By Bailey Basham
Fresh, organic goods produced by the Trevecca Urban Farm can now be purchased at a weekly farm stand on campus.
Fruits, vegetables, jams, soaps and salves all grown and produced on campus are available every Thursday from 12 p.m. to 3 p.m. near the bell tower.
“All of the food, we grew on campus or in one of our campus gardens. We process it ourselves. The jams come from our fruit trees and the berries we grow. The salves come from our beeswax and our herb oils. [All the ingredients] are organic. It’s all ours or most ours that we grew right here on the farm. We pick it, put it together, roll it up the hill and sell it right there,” said Jason Adkins, environmental projects coordinator and director of the urban farm.
Urban Farm staff and volunteers had tossed around the idea of doing a farm stand, but Adkins said farm coordinator Karen Shaw was instrumental in the farm stand’s creation.
“So many people didn’t know about the farm or our products so we thought if we could be more visible more people would know about the farm and what we do,” said Shaw. “We use our own goats milk for our soap and our herbs and beeswax for our salve. As for jams, it’s lots of fruit and organic sugar. I use a very old recipe book published by the farm journal. I’m very careful to follow exactly since being precise is important when canning.”
Shaw has been working on the farm for the past two years. She said her favorite thing from the farm stand is the salve.
“I’ve used it for years and it makes a huge difference in the healing process for scratches and burns. I keep it with me all the time and recommend it often. This summer I discovered it makes mosquito bites stop itching and takes the swelling down in a short time. It’s good stuff,” said Shaw.
Adkins said all the money made from the urban farm stand goes straight back into the farm.
“We’re trying to support the farm staffing with that, so everything we make goes right back into the farm,” said Adkins. “We’ve had students spend a dollar, and we’ve had students spend $50.”
Tabitha Sookdeo, a senior social justice major and volunteer with the Urban Farm, said her interest in helping on the farm came from her her interest in Adkins’s environmental justice class and her own passion for food justice.

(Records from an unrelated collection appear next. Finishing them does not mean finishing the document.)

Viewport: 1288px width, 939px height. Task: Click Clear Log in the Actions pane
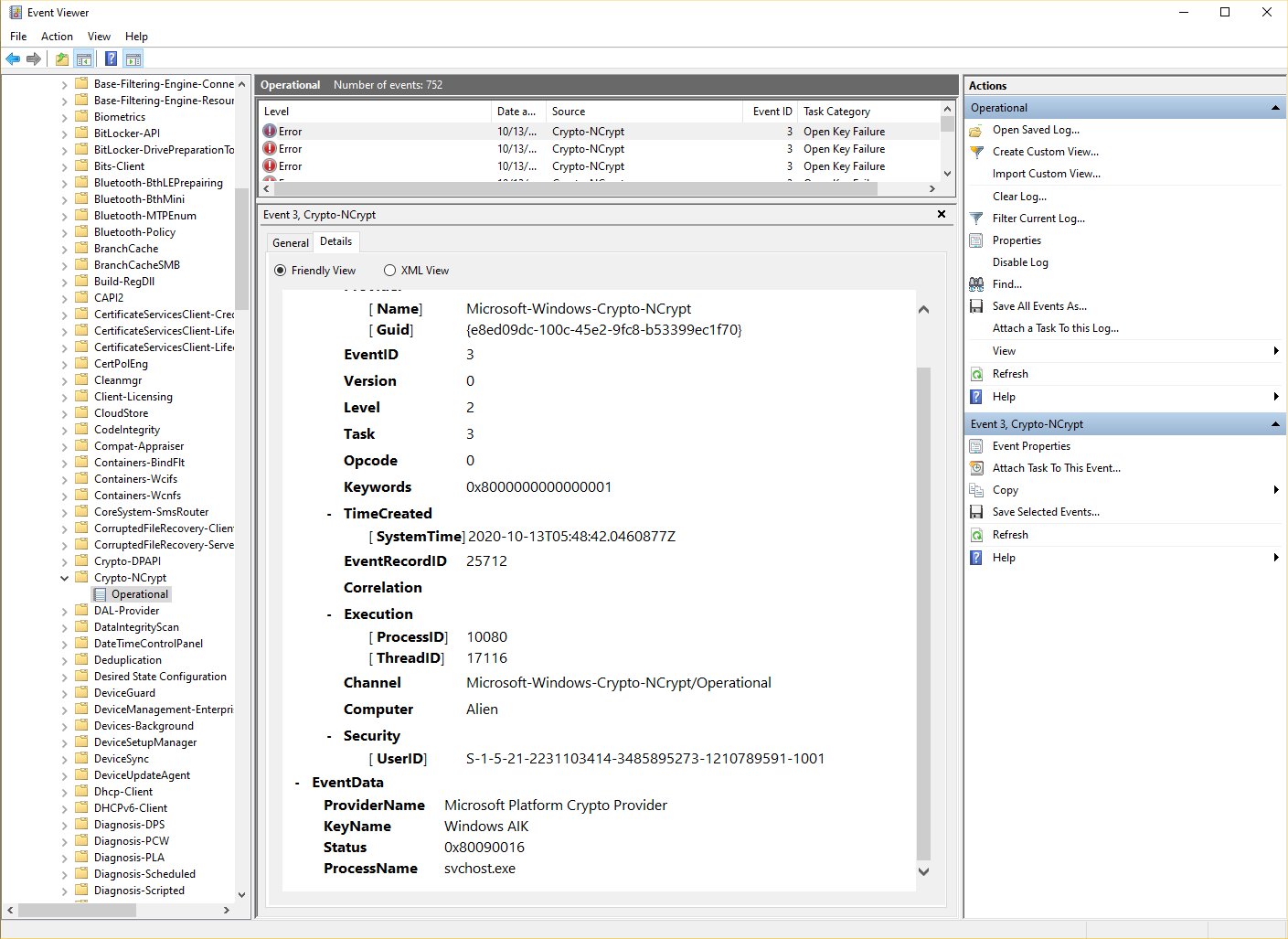[x=1018, y=196]
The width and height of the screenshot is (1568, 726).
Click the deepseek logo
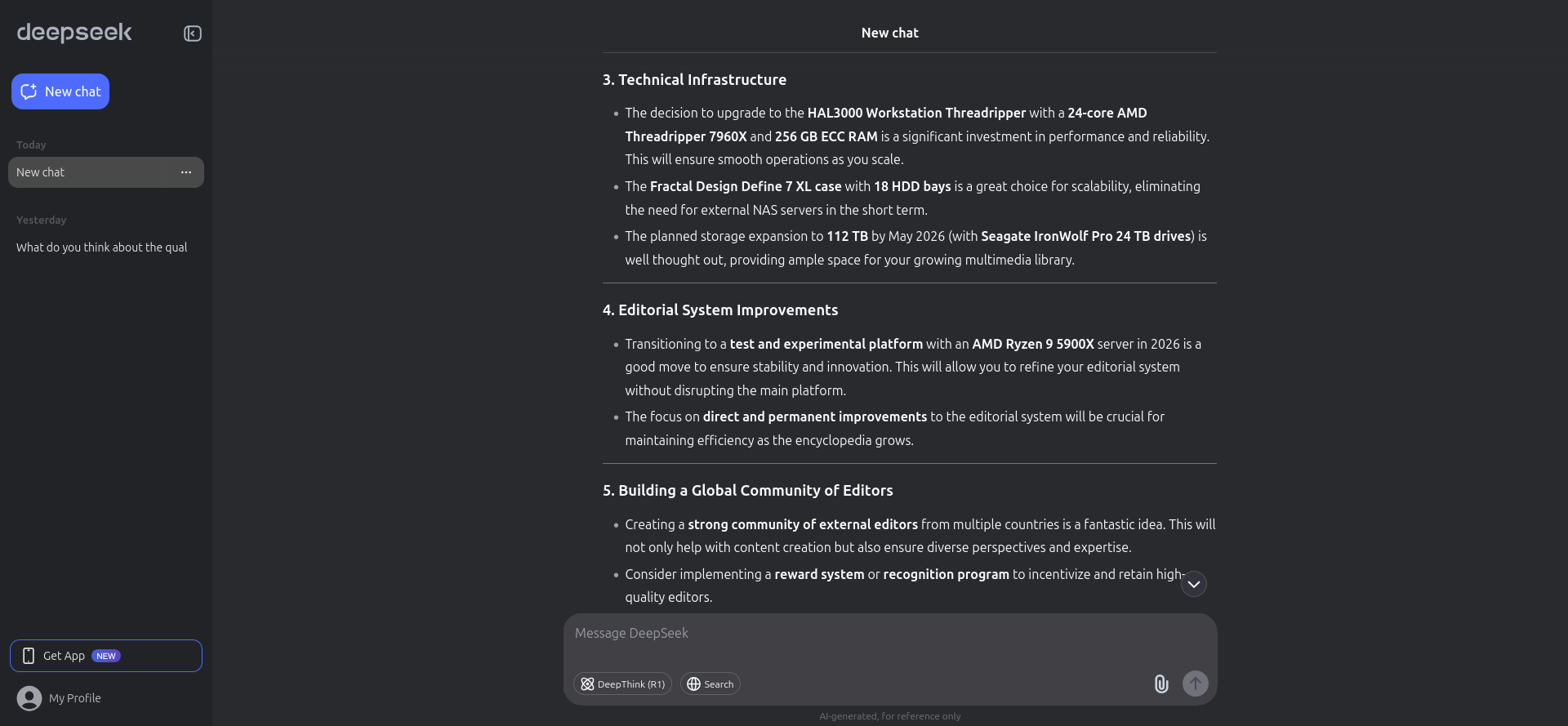point(74,33)
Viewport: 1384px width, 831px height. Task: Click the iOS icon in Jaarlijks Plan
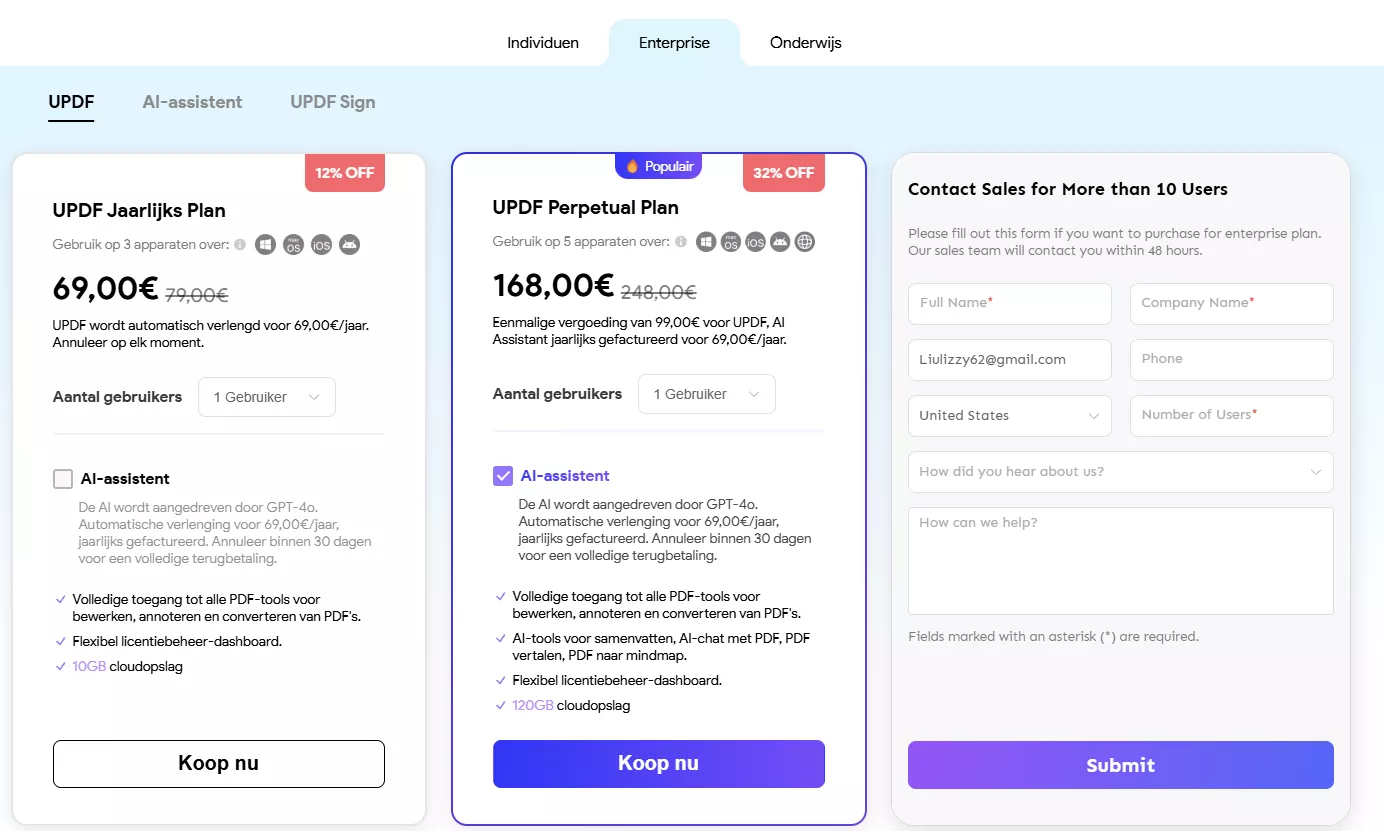321,244
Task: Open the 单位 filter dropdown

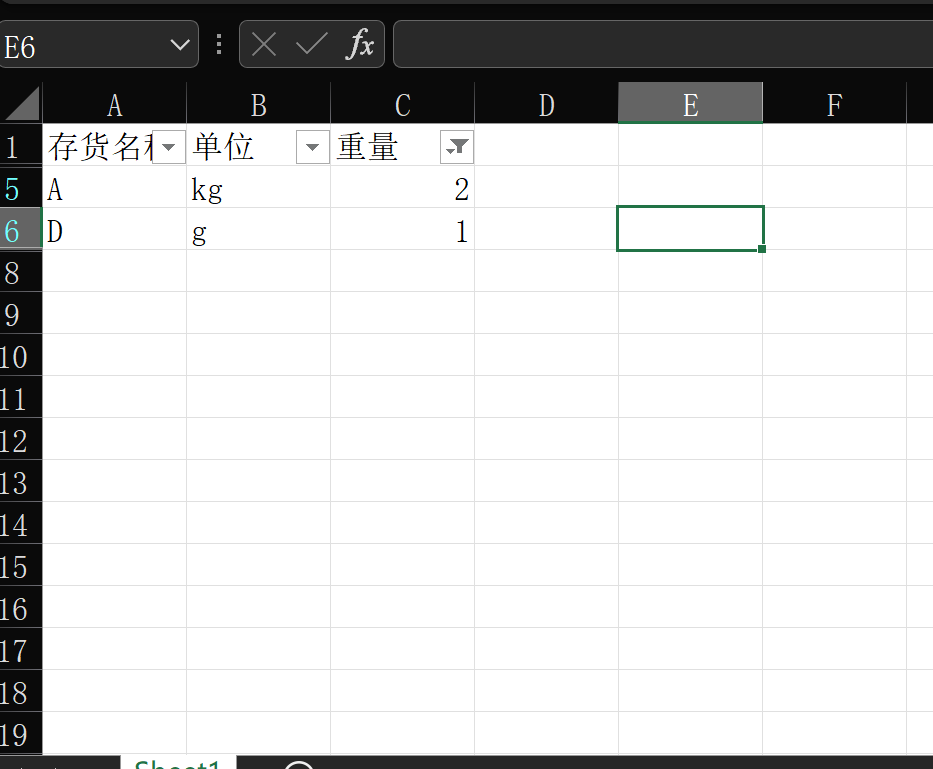Action: (x=311, y=146)
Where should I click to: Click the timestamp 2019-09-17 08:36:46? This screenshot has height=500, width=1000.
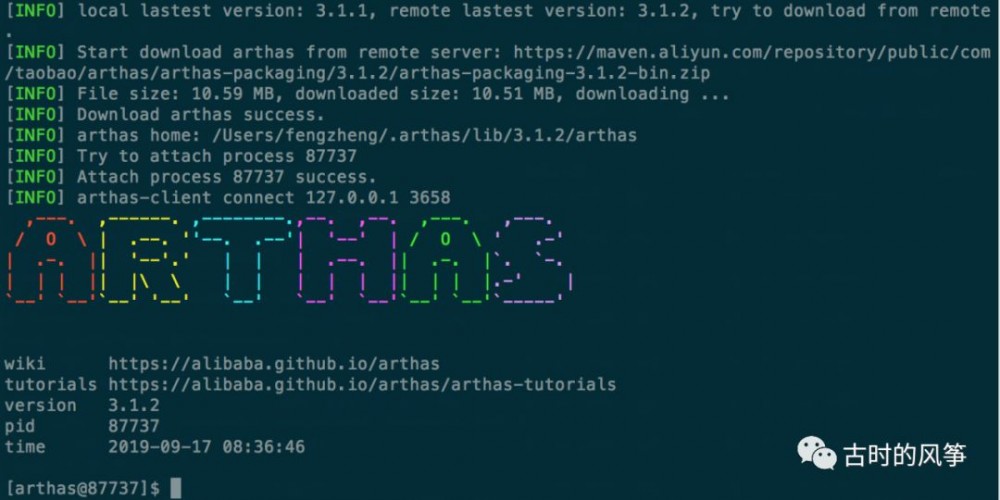[207, 446]
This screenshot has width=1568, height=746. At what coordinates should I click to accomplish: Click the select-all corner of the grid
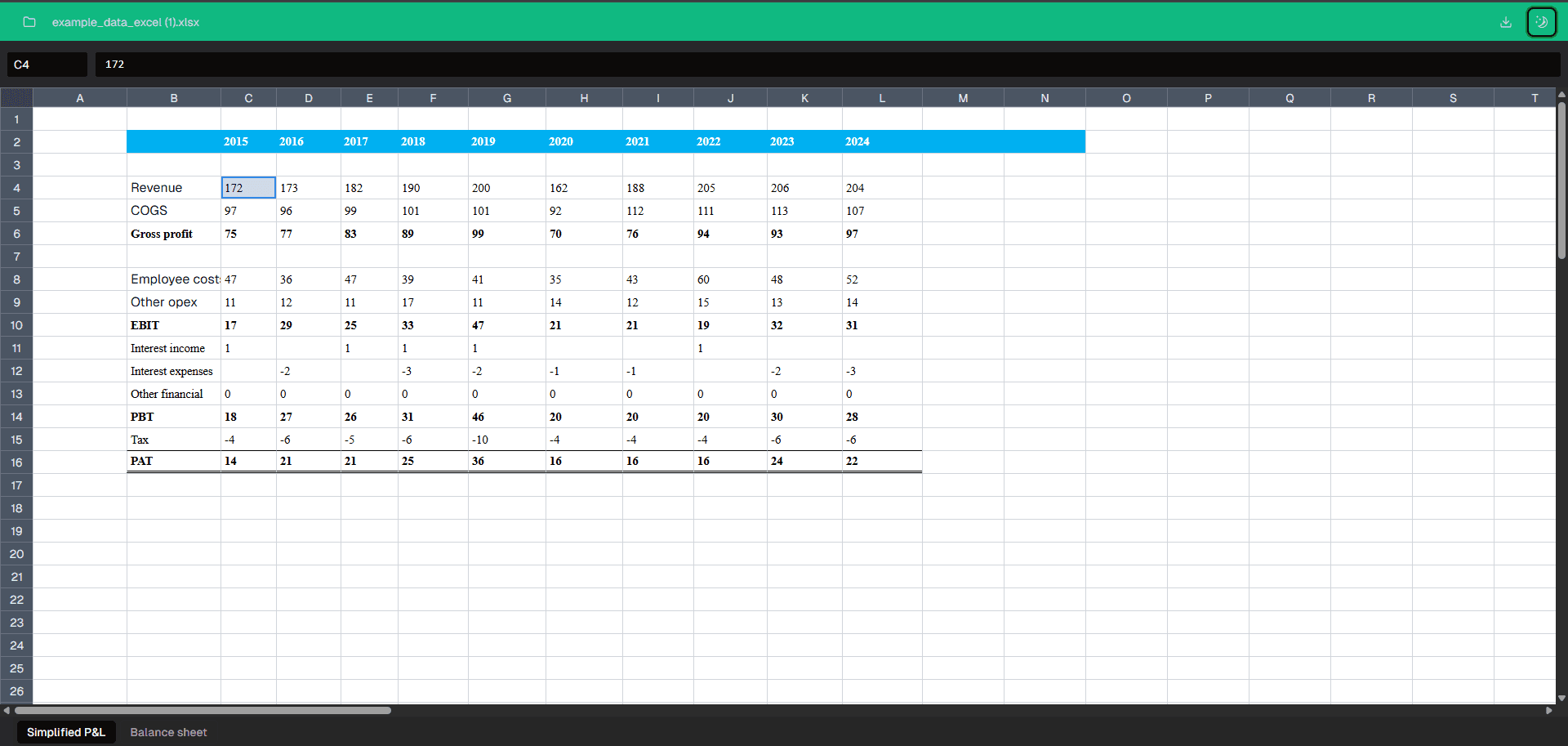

“Food security and sustainable community development is something I see myself doing in the future, and working at the farm is great experience,” said Sookdeo.
Sookdeo considers volunteering with the farm her own type of therapy.
“Besides giving my time, I wanted to partake in the restoration of our relation to the Earth, not only through reading about it, but by actually contributing in a meaningful way,” said Sookdeo. “I come from an agricultural background, so this type of work is therapeutic for me. I am able to be part of a spiritual community that truly cares about the Earth, as well as all of creation.”
Sookdeo said her favorite thing the farm stand sells is the tea.
In the case of rain, the market will move inside the Jernigan lobby.